> _What is expected_
Read the data and repeat all of it exactly.

> _Task data_
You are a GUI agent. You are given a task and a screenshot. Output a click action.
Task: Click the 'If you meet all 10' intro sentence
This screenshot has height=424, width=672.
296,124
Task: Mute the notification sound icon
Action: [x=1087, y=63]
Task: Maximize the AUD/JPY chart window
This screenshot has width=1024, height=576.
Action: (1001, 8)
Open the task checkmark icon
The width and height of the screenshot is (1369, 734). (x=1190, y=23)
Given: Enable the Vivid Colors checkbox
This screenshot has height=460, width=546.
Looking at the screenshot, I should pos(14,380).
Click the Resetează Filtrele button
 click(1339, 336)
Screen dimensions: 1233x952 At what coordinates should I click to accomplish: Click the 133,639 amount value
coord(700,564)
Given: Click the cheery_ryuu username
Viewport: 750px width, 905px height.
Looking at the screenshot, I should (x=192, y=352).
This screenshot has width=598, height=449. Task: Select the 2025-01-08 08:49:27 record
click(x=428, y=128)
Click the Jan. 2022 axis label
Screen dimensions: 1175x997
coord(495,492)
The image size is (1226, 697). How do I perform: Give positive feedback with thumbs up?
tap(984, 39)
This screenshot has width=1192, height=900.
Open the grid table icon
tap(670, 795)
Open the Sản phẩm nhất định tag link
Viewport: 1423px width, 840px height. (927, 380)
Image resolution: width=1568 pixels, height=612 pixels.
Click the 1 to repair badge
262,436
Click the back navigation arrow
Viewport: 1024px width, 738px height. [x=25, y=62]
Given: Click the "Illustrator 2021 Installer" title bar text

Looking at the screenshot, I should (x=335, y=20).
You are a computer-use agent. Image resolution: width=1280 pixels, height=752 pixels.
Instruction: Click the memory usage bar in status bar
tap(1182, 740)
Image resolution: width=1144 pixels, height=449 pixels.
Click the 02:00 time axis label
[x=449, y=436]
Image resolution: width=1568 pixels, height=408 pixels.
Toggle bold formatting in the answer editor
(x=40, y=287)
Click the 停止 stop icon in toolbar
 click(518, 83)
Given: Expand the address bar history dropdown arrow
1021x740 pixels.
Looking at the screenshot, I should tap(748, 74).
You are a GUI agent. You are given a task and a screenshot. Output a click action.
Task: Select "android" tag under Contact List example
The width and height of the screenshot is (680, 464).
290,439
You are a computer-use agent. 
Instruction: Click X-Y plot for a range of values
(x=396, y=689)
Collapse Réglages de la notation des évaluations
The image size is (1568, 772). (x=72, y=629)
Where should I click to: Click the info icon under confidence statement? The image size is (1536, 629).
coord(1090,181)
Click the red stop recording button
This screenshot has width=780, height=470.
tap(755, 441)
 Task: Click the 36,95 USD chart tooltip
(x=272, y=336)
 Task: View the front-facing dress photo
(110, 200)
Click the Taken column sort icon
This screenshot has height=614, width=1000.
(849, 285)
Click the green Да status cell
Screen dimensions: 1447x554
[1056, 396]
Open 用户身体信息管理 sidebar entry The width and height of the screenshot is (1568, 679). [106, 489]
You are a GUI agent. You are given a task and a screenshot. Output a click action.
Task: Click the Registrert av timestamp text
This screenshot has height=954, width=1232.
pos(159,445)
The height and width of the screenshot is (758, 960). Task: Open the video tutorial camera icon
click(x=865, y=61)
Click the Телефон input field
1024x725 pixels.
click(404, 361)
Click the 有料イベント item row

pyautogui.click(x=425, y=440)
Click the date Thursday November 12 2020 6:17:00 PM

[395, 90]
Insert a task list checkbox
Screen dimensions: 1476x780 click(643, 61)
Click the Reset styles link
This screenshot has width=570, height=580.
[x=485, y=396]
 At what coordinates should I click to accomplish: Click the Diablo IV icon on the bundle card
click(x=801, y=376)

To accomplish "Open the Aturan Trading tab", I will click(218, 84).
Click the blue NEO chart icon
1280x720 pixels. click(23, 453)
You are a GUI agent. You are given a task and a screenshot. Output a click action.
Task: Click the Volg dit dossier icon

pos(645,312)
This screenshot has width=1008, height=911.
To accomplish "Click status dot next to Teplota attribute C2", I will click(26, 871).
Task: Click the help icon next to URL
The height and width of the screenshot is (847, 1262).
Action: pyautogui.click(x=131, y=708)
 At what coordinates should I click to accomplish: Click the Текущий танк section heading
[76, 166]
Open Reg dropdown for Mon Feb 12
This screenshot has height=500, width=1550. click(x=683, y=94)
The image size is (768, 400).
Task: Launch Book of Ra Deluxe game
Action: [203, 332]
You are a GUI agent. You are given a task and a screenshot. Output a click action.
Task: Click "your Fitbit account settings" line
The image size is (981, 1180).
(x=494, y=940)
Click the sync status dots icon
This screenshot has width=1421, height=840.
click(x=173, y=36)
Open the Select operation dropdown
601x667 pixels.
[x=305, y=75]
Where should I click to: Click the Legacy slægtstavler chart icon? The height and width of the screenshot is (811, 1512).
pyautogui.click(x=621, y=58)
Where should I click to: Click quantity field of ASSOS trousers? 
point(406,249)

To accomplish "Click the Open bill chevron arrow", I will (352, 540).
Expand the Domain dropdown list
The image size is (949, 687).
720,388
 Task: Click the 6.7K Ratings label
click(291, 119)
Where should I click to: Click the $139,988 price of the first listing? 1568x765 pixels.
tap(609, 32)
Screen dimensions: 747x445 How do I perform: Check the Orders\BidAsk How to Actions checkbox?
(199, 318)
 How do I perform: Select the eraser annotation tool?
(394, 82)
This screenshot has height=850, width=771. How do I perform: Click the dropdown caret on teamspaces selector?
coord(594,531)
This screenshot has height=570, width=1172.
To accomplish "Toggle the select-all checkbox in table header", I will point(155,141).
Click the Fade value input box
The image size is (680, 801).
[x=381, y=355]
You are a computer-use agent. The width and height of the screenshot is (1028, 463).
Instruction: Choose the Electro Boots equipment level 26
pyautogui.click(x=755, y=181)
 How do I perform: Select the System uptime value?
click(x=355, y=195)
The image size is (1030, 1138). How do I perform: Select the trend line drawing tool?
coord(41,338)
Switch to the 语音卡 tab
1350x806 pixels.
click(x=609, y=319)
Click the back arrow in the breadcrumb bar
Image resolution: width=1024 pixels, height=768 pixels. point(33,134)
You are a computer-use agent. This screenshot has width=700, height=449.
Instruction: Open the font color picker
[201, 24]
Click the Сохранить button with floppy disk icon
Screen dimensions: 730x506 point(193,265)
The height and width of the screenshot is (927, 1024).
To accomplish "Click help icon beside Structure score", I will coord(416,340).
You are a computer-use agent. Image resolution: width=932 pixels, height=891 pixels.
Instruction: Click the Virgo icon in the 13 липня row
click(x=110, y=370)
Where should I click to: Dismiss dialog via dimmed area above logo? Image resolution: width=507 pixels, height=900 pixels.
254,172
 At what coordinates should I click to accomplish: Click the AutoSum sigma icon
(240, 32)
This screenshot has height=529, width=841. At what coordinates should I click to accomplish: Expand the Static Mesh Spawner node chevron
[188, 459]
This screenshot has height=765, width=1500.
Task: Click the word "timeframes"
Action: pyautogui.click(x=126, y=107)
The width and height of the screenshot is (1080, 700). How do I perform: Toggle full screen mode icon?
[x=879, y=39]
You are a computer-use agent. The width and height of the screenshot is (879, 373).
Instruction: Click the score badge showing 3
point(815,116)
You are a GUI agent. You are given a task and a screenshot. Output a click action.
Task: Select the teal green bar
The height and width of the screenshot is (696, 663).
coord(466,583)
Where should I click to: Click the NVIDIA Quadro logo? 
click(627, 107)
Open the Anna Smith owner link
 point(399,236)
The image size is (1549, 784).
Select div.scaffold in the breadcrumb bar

> _Solution to the exercise_
You are a GUI agent. You are given a task and a screenshot. Output a click action.
Task: Click the 'If you meet all 10' intro sentence
This screenshot has height=424, width=672.
296,124
Task: Mute the notification sound icon
Action: [x=1087, y=63]
Task: Maximize the AUD/JPY chart window
This screenshot has width=1024, height=576.
Action: (1001, 8)
Open the task checkmark icon
The width and height of the screenshot is (1369, 734). (x=1190, y=23)
Given: Enable the Vivid Colors checkbox
This screenshot has height=460, width=546.
Looking at the screenshot, I should pos(14,380).
Click the Resetează Filtrele button
 click(1339, 336)
Screen dimensions: 1233x952 At what coordinates should I click to accomplish: Click the 133,639 amount value
coord(700,564)
Given: Click the cheery_ryuu username
Viewport: 750px width, 905px height.
Looking at the screenshot, I should (x=192, y=352).
This screenshot has width=598, height=449. Task: Select the 2025-01-08 08:49:27 record
click(x=428, y=128)
Click the Jan. 2022 axis label
Screen dimensions: 1175x997
coord(495,492)
The image size is (1226, 697). How do I perform: Give positive feedback with thumbs up?
tap(984, 39)
This screenshot has width=1192, height=900.
Open the grid table icon
tap(670, 795)
Open the Sản phẩm nhất định tag link
Viewport: 1423px width, 840px height. (927, 380)
Image resolution: width=1568 pixels, height=612 pixels.
Click the 1 to repair badge
262,436
Click the back navigation arrow
Viewport: 1024px width, 738px height. [x=25, y=62]
Given: Click the "Illustrator 2021 Installer" title bar text

Looking at the screenshot, I should (x=335, y=20).
You are a computer-use agent. Image resolution: width=1280 pixels, height=752 pixels.
Instruction: Click the memory usage bar in status bar
tap(1182, 740)
Image resolution: width=1144 pixels, height=449 pixels.
Click the 02:00 time axis label
[x=449, y=436]
Image resolution: width=1568 pixels, height=408 pixels.
Toggle bold formatting in the answer editor
(x=40, y=287)
Click the 停止 stop icon in toolbar
 click(518, 83)
Given: Expand the address bar history dropdown arrow
1021x740 pixels.
Looking at the screenshot, I should tap(748, 74).
You are a GUI agent. You are given a task and a screenshot. Output a click action.
Task: Select "android" tag under Contact List example
The width and height of the screenshot is (680, 464).
290,439
You are a computer-use agent. 
Instruction: Click X-Y plot for a range of values
(x=396, y=689)
Collapse Réglages de la notation des évaluations
The image size is (1568, 772). (x=72, y=629)
Where should I click to: Click the info icon under confidence statement? The image size is (1536, 629).
coord(1090,181)
Click the red stop recording button
This screenshot has width=780, height=470.
tap(755, 441)
 Task: Click the 36,95 USD chart tooltip
(x=272, y=336)
 Task: View the front-facing dress photo
(110, 200)
Click the Taken column sort icon
This screenshot has height=614, width=1000.
(849, 285)
Click the green Да status cell
Screen dimensions: 1447x554
[1056, 396]
Open 用户身体信息管理 sidebar entry The width and height of the screenshot is (1568, 679). [106, 489]
You are a GUI agent. You are given a task and a screenshot. Output a click action.
Task: Click the Registrert av timestamp text
This screenshot has height=954, width=1232.
pos(159,445)
The height and width of the screenshot is (758, 960). Task: Open the video tutorial camera icon
click(x=865, y=61)
Click the Телефон input field
1024x725 pixels.
click(404, 361)
Click the 有料イベント item row

pyautogui.click(x=425, y=440)
Click the date Thursday November 12 2020 6:17:00 PM

[395, 90]
Insert a task list checkbox
Screen dimensions: 1476x780 click(643, 61)
Click the Reset styles link
This screenshot has width=570, height=580.
[x=485, y=396]
 At what coordinates should I click to accomplish: Click the Diablo IV icon on the bundle card
click(x=801, y=376)

To accomplish "Open the Aturan Trading tab", I will click(218, 84).
Click the blue NEO chart icon
1280x720 pixels. click(23, 453)
You are a GUI agent. You are given a task and a screenshot. Output a click action.
Task: Click the Volg dit dossier icon

pos(645,312)
This screenshot has width=1008, height=911.
To accomplish "Click status dot next to Teplota attribute C2", I will click(26, 871).
Task: Click the help icon next to URL
The height and width of the screenshot is (847, 1262).
Action: pyautogui.click(x=131, y=708)
 At what coordinates should I click to accomplish: Click the Текущий танк section heading
[76, 166]
Open Reg dropdown for Mon Feb 12
This screenshot has height=500, width=1550. click(x=683, y=94)
The image size is (768, 400).
Task: Launch Book of Ra Deluxe game
Action: [203, 332]
You are a GUI agent. You are given a task and a screenshot. Output a click action.
Task: Click "your Fitbit account settings" line
The image size is (981, 1180).
(x=494, y=940)
Click the sync status dots icon
This screenshot has width=1421, height=840.
click(x=173, y=36)
Open the Select operation dropdown
601x667 pixels.
[x=305, y=75]
Where should I click to: Click the Legacy slægtstavler chart icon? The height and width of the screenshot is (811, 1512).
pyautogui.click(x=621, y=58)
Where should I click to: Click quantity field of ASSOS trousers? 
point(406,249)

To accomplish "Click the Open bill chevron arrow", I will (352, 540).
Expand the Domain dropdown list
The image size is (949, 687).
720,388
 Task: Click the 6.7K Ratings label
click(291, 119)
Where should I click to: Click the $139,988 price of the first listing? 1568x765 pixels.
tap(609, 32)
Screen dimensions: 747x445 How do I perform: Check the Orders\BidAsk How to Actions checkbox?
(199, 318)
 How do I perform: Select the eraser annotation tool?
(394, 82)
This screenshot has height=850, width=771. How do I perform: Click the dropdown caret on teamspaces selector?
coord(594,531)
This screenshot has height=570, width=1172.
To accomplish "Toggle the select-all checkbox in table header", I will point(155,141).
Click the Fade value input box
The image size is (680, 801).
[x=381, y=355]
You are a computer-use agent. The width and height of the screenshot is (1028, 463).
Instruction: Choose the Electro Boots equipment level 26
pyautogui.click(x=755, y=181)
 How do I perform: Select the System uptime value?
click(x=355, y=195)
The image size is (1030, 1138). How do I perform: Select the trend line drawing tool?
coord(41,338)
Switch to the 语音卡 tab
1350x806 pixels.
click(x=609, y=319)
Click the back arrow in the breadcrumb bar
Image resolution: width=1024 pixels, height=768 pixels. point(33,134)
You are a computer-use agent. This screenshot has width=700, height=449.
Instruction: Open the font color picker
[201, 24]
Click the Сохранить button with floppy disk icon
Screen dimensions: 730x506 point(193,265)
The height and width of the screenshot is (927, 1024).
To accomplish "Click help icon beside Structure score", I will coord(416,340).
You are a computer-use agent. Image resolution: width=932 pixels, height=891 pixels.
Instruction: Click the Virgo icon in the 13 липня row
click(x=110, y=370)
Where should I click to: Dismiss dialog via dimmed area above logo? Image resolution: width=507 pixels, height=900 pixels.
254,172
 At what coordinates should I click to accomplish: Click the AutoSum sigma icon
(240, 32)
This screenshot has height=529, width=841. At what coordinates should I click to accomplish: Expand the Static Mesh Spawner node chevron
[188, 459]
This screenshot has height=765, width=1500.
Task: Click the word "timeframes"
Action: pyautogui.click(x=126, y=107)
The width and height of the screenshot is (1080, 700). How do I perform: Toggle full screen mode icon?
[x=879, y=39]
You are a computer-use agent. The width and height of the screenshot is (879, 373).
Instruction: Click the score badge showing 3
point(815,116)
You are a GUI agent. You are given a task and a screenshot. Output a click action.
Task: Select the teal green bar
The height and width of the screenshot is (696, 663).
coord(466,583)
Where should I click to: Click the NVIDIA Quadro logo? 
click(627, 107)
Open the Anna Smith owner link
 point(399,236)
The image size is (1549, 784).
Select div.scaffold in the breadcrumb bar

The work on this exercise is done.